The similarities between the two attacks are striking. Both involve the men in khaki in Rawalpindi telling India that efforts to bypass them for any composite dialogue between the two neighbours would lead to cross-border attacks escalating way beyond the traditional theatre of Kashmir. In both Gurudaspur and Pathankot, the men who handle the terrorists' handlers sought to make the hits prohibitively costly for India. The fact that they made little dent in both of these adventures is purely accidental. In Gurudaspur, the RDX packs wired to the railway track along the Amtritsar-Pathankot line were detected in the nick of time; a jam-packed passenger train stopped only 200 meters away. If the bombs were not detected, hundreds of lives could be lost. In Pathankot, the four lead attackers, who'd covered 400 meters towards the aircraft hangars, and had another 700 meters left, were challenged by Indian soldiers. If the JeM men were smarter and quicker, India would have faced its worst.

Between 2006 and 2008, the period in which the then prime minister Manmohan Singh had invested so much of his time and attention on a bilateral dialogue, the Pakistan Army was in fact gearing up to make an LeT squad under Hafiz Syed battle-ready for a naval attack on Mumbai, which took place on 26 November 2008. On Indo-Pak matters, Dr Singh was an incurable optimist. He kept his hope of peace with Pakistan alive even after the brutal attack in Mumbai in which about two hundred people were killed. The very next year, he was nudging the Pakistan president again at Sharm-el-Sheikh, the Egyptian resort and venue of that year's Non-Aligned Nations' Meet to continue with the dialogue process. Some of Dr Singh's own party were sceptical about his optimism. In the BJP, Modi was bitterly critical.

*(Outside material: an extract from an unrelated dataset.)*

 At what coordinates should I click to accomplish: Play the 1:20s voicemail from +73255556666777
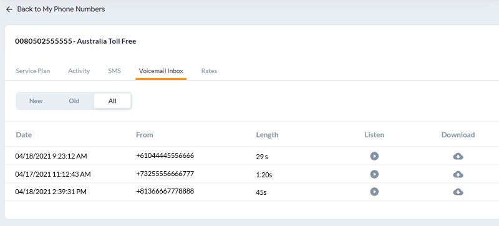[x=374, y=174]
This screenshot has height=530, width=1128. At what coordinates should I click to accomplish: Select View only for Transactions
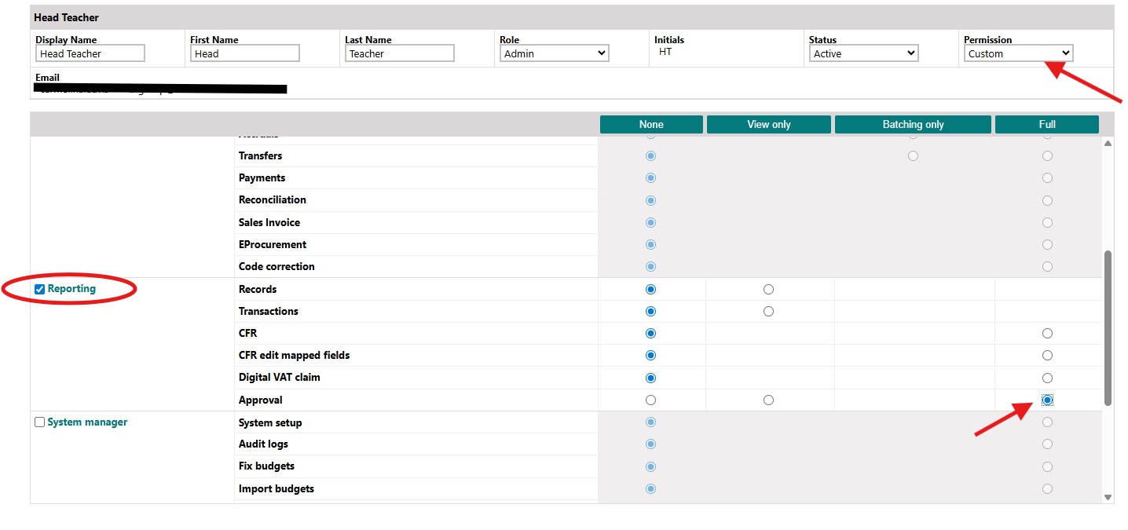tap(768, 311)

But it is a new Modi now. Much like Dr Singh, he seems to have come to realize that India cannot remain in permanent hostility with Pakistan, nor is there any option to dialogue if one is serious about putting the enmity behind. At the time of writing this article, it is not clear if Modi will stick to the schedule of foreign secretary level talks without getting any firm action against the attackers. Outwardly at least, Sharif seems keen to keep the talks on.

It is no wonder that the civilian leaders of Pakistan understand the necessity to give peace with India a chance. And the feeling is shared by Modi. Just recently, he has okayed a massive gas pipeline project from Turkmenistan and across Afghanistan and Pakistan to the bustling marketplace of India (TAPI). Apart from being useful to India, it will enormously benefit an energy-starved country like Pakistan. But Pakistan's military leaders have a different mind-set. Being in a state of permanent hostility with India, it helps them appropriate from the exchequer an unconscionably large share. Expectedly, their hackles are up whenever there is a possibility of peace, particularly a resolution of the Kashmir problem. For as long as Kashmir remains the thorn in Pakistan's flesh, the men in uniform will rule the roost, so emotive is the K-word.

Between India and Pakistan, a long war is unsustainable, both being nuclear powers. In short-term war, Pakistan has decided superiority. Its armed forces, trained under the tutelage of US Army to combat the Soviet occupation of Agfhanistan in the Eighties, has acquired the agility and flexibility required in wars that are localised and do not last beyond a week or ten days. India, on the other hand, has an army typical of the last century, with too many people, too many command chains and too heavy equipment. There is not  even a synchronized command for its three defence services. But Pakistan has a single chief of staff.

Having inherited a rather anachronistic defence establishment, it may not be possible for Modi to go on hot pursuit, or such surgical operations, against Pakistan any time soon. A practical man, Modi understands India’s military limitations, something that he didn’t when he criticised Dr. Singh. When his aircraft landed in Lahore on December 25 as a Christmas surprise, there was also a lurking feeling of a backlash. But still he accepted the risk as the possibility of peace between India and Pakistan is too tempting. But that is expected as Modi is a compulsive risk-taker.